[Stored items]
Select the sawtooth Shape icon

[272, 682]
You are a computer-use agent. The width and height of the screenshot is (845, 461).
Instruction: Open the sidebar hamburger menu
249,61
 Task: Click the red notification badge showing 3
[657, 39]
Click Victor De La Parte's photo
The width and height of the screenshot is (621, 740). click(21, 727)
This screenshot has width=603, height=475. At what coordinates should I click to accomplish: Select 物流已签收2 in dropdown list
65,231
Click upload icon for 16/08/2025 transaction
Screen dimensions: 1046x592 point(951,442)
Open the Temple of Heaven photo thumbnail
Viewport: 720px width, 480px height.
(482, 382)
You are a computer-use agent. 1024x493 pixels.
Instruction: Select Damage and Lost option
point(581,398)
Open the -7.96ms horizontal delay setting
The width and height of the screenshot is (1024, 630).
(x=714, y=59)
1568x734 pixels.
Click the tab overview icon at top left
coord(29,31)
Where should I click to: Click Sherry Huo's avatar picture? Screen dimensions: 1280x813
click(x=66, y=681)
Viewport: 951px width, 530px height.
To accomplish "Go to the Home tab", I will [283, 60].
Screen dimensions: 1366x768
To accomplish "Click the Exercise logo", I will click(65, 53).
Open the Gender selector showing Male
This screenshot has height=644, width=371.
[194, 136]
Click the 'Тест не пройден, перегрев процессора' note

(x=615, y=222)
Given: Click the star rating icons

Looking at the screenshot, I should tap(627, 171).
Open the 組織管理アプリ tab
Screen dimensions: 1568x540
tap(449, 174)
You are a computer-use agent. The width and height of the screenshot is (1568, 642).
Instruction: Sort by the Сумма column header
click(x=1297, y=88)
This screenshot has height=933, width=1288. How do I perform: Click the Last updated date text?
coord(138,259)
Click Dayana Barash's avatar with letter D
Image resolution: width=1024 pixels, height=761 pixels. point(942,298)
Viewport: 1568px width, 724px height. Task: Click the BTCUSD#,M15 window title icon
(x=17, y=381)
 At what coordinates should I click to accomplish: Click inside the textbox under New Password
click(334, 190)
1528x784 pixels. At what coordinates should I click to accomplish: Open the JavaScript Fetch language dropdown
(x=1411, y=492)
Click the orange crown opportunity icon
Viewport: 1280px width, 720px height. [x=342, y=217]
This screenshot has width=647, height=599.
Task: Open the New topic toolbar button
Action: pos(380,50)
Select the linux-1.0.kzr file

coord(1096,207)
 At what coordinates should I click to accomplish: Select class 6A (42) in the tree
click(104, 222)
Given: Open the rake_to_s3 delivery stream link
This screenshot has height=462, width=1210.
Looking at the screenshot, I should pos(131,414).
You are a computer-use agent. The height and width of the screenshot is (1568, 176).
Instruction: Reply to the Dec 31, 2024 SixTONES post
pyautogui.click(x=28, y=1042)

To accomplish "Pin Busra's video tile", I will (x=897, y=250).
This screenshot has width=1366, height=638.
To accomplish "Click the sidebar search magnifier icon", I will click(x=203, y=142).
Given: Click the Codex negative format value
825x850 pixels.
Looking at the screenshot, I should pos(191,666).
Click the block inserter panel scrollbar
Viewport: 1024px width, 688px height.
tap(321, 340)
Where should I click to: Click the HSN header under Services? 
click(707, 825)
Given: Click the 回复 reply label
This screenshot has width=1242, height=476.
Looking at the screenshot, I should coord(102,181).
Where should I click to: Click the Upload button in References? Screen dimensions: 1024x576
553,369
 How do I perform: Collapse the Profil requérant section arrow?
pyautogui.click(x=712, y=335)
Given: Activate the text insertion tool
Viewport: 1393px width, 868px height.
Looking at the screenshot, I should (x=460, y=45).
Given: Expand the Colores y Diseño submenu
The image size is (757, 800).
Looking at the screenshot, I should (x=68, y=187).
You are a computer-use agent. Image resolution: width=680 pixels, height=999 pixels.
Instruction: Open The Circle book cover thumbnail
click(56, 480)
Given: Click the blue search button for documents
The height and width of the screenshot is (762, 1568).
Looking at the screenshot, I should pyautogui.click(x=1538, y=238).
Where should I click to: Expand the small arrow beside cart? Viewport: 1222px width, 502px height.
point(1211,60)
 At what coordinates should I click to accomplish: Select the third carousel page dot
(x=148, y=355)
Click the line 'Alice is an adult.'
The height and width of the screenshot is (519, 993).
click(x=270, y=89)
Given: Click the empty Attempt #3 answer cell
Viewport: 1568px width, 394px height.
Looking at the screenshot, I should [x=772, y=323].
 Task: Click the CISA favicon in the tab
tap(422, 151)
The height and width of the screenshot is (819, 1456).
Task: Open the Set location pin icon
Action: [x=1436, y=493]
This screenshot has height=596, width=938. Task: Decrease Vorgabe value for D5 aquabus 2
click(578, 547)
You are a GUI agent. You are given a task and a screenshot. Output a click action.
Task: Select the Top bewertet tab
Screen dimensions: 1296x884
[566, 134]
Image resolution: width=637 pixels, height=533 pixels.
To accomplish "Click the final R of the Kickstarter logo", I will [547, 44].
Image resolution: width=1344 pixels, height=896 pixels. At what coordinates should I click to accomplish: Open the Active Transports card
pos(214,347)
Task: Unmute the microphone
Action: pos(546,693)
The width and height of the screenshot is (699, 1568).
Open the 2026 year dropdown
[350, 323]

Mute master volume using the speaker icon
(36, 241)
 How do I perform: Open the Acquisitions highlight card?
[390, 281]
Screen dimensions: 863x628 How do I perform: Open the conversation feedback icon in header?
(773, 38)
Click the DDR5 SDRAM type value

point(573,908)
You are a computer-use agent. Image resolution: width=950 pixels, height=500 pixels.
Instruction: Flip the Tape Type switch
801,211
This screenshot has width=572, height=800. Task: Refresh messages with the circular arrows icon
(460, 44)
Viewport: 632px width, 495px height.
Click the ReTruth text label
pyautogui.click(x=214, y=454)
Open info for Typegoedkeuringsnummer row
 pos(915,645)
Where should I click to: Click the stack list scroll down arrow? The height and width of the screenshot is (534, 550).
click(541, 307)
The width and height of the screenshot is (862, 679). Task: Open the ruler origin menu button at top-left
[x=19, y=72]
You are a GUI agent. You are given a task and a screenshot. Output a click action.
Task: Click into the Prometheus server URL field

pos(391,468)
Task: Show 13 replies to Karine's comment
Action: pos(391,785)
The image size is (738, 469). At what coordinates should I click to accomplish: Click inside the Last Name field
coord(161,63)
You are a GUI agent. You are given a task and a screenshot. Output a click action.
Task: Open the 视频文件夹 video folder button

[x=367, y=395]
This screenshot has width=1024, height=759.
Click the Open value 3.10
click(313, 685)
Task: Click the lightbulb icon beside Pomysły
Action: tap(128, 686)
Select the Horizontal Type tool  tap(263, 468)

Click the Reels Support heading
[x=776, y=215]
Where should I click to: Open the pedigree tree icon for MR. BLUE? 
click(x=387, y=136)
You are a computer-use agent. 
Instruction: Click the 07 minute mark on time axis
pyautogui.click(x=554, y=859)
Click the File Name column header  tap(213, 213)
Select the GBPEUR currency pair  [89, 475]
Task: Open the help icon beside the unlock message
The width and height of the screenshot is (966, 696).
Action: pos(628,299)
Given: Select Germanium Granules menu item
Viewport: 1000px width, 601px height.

**WORK TO COMPLETE**
The response has to give back every record verbatim.

**ANSWER TO THIS EXERCISE**
Select the sawtooth Shape icon

[272, 682]
You are a computer-use agent. The width and height of the screenshot is (845, 461).
Instruction: Open the sidebar hamburger menu
249,61
 Task: Click the red notification badge showing 3
[657, 39]
Click Victor De La Parte's photo
The width and height of the screenshot is (621, 740). click(21, 727)
This screenshot has width=603, height=475. At what coordinates should I click to accomplish: Select 物流已签收2 in dropdown list
65,231
Click upload icon for 16/08/2025 transaction
Screen dimensions: 1046x592 point(951,442)
Open the Temple of Heaven photo thumbnail
Viewport: 720px width, 480px height.
(482, 382)
You are a computer-use agent. 1024x493 pixels.
Instruction: Select Damage and Lost option
point(581,398)
Open the -7.96ms horizontal delay setting
The width and height of the screenshot is (1024, 630).
(x=714, y=59)
1568x734 pixels.
Click the tab overview icon at top left
coord(29,31)
Where should I click to: Click Sherry Huo's avatar picture? Screen dimensions: 1280x813
click(x=66, y=681)
Viewport: 951px width, 530px height.
To accomplish "Go to the Home tab", I will [283, 60].
Screen dimensions: 1366x768
To accomplish "Click the Exercise logo", I will click(65, 53).
Open the Gender selector showing Male
This screenshot has height=644, width=371.
[194, 136]
Click the 'Тест не пройден, перегрев процессора' note

(x=615, y=222)
Given: Click the star rating icons

Looking at the screenshot, I should tap(627, 171).
Open the 組織管理アプリ tab
Screen dimensions: 1568x540
tap(449, 174)
You are a computer-use agent. The width and height of the screenshot is (1568, 642).
Instruction: Sort by the Сумма column header
click(x=1297, y=88)
This screenshot has height=933, width=1288. How do I perform: Click the Last updated date text?
coord(138,259)
Click Dayana Barash's avatar with letter D
Image resolution: width=1024 pixels, height=761 pixels. point(942,298)
Viewport: 1568px width, 724px height. Task: Click the BTCUSD#,M15 window title icon
(x=17, y=381)
 At what coordinates should I click to accomplish: Click inside the textbox under New Password
click(334, 190)
1528x784 pixels. At what coordinates should I click to accomplish: Open the JavaScript Fetch language dropdown
(x=1411, y=492)
Click the orange crown opportunity icon
Viewport: 1280px width, 720px height. [x=342, y=217]
This screenshot has width=647, height=599.
Task: Open the New topic toolbar button
Action: pos(380,50)
Select the linux-1.0.kzr file

coord(1096,207)
 At what coordinates should I click to accomplish: Select class 6A (42) in the tree
click(104, 222)
Given: Open the rake_to_s3 delivery stream link
This screenshot has height=462, width=1210.
Looking at the screenshot, I should pos(131,414).
You are a computer-use agent. The height and width of the screenshot is (1568, 176).
Instruction: Reply to the Dec 31, 2024 SixTONES post
pyautogui.click(x=28, y=1042)

To accomplish "Pin Busra's video tile", I will (x=897, y=250).
This screenshot has width=1366, height=638.
To accomplish "Click the sidebar search magnifier icon", I will click(x=203, y=142).
Given: Click the Codex negative format value
825x850 pixels.
Looking at the screenshot, I should pos(191,666).
Click the block inserter panel scrollbar
Viewport: 1024px width, 688px height.
tap(321, 340)
Where should I click to: Click the HSN header under Services? 
click(707, 825)
Given: Click the 回复 reply label
This screenshot has width=1242, height=476.
Looking at the screenshot, I should coord(102,181).
Where should I click to: Click the Upload button in References? Screen dimensions: 1024x576
553,369
 How do I perform: Collapse the Profil requérant section arrow?
pyautogui.click(x=712, y=335)
Given: Activate the text insertion tool
Viewport: 1393px width, 868px height.
Looking at the screenshot, I should (x=460, y=45).
Given: Expand the Colores y Diseño submenu
The image size is (757, 800).
Looking at the screenshot, I should (x=68, y=187).
You are a computer-use agent. Image resolution: width=680 pixels, height=999 pixels.
Instruction: Open The Circle book cover thumbnail
click(56, 480)
Given: Click the blue search button for documents
The height and width of the screenshot is (762, 1568).
Looking at the screenshot, I should pyautogui.click(x=1538, y=238).
Where should I click to: Expand the small arrow beside cart? Viewport: 1222px width, 502px height.
point(1211,60)
 At what coordinates should I click to accomplish: Select the third carousel page dot
(x=148, y=355)
Click the line 'Alice is an adult.'
The height and width of the screenshot is (519, 993).
click(x=270, y=89)
Given: Click the empty Attempt #3 answer cell
Viewport: 1568px width, 394px height.
Looking at the screenshot, I should [x=772, y=323].
 Task: Click the CISA favicon in the tab
tap(422, 151)
The height and width of the screenshot is (819, 1456).
Task: Open the Set location pin icon
Action: [x=1436, y=493]
This screenshot has height=596, width=938. Task: Decrease Vorgabe value for D5 aquabus 2
click(578, 547)
You are a GUI agent. You are given a task and a screenshot. Output a click action.
Task: Select the Top bewertet tab
Screen dimensions: 1296x884
[566, 134]
Image resolution: width=637 pixels, height=533 pixels.
To accomplish "Click the final R of the Kickstarter logo", I will [547, 44].
Image resolution: width=1344 pixels, height=896 pixels. At what coordinates should I click to accomplish: Open the Active Transports card
pos(214,347)
Task: Unmute the microphone
Action: pos(546,693)
The width and height of the screenshot is (699, 1568).
Open the 2026 year dropdown
[350, 323]

Mute master volume using the speaker icon
(36, 241)
 How do I perform: Open the Acquisitions highlight card?
[390, 281]
Screen dimensions: 863x628 How do I perform: Open the conversation feedback icon in header?
(773, 38)
Click the DDR5 SDRAM type value

point(573,908)
You are a computer-use agent. Image resolution: width=950 pixels, height=500 pixels.
Instruction: Flip the Tape Type switch
801,211
This screenshot has width=572, height=800. Task: Refresh messages with the circular arrows icon
(460, 44)
Viewport: 632px width, 495px height.
Click the ReTruth text label
pyautogui.click(x=214, y=454)
Open info for Typegoedkeuringsnummer row
 pos(915,645)
Where should I click to: Click the stack list scroll down arrow? The height and width of the screenshot is (534, 550).
click(541, 307)
The width and height of the screenshot is (862, 679). Task: Open the ruler origin menu button at top-left
[x=19, y=72]
You are a GUI agent. You are given a task and a screenshot. Output a click action.
Task: Click into the Prometheus server URL field

pos(391,468)
Task: Show 13 replies to Karine's comment
Action: pos(391,785)
The image size is (738, 469). At what coordinates should I click to accomplish: Click inside the Last Name field
coord(161,63)
You are a GUI agent. You are given a task and a screenshot. Output a click action.
Task: Open the 视频文件夹 video folder button

[x=367, y=395]
This screenshot has width=1024, height=759.
Click the Open value 3.10
click(313, 685)
Task: Click the lightbulb icon beside Pomysły
Action: tap(128, 686)
Select the Horizontal Type tool  tap(263, 468)

Click the Reels Support heading
[x=776, y=215]
Where should I click to: Open the pedigree tree icon for MR. BLUE? 
click(x=387, y=136)
You are a computer-use agent. 
Instruction: Click the 07 minute mark on time axis
pyautogui.click(x=554, y=859)
Click the File Name column header  tap(213, 213)
Select the GBPEUR currency pair  [89, 475]
Task: Open the help icon beside the unlock message
The width and height of the screenshot is (966, 696).
Action: pos(628,299)
Given: Select Germanium Granules menu item
Viewport: 1000px width, 601px height.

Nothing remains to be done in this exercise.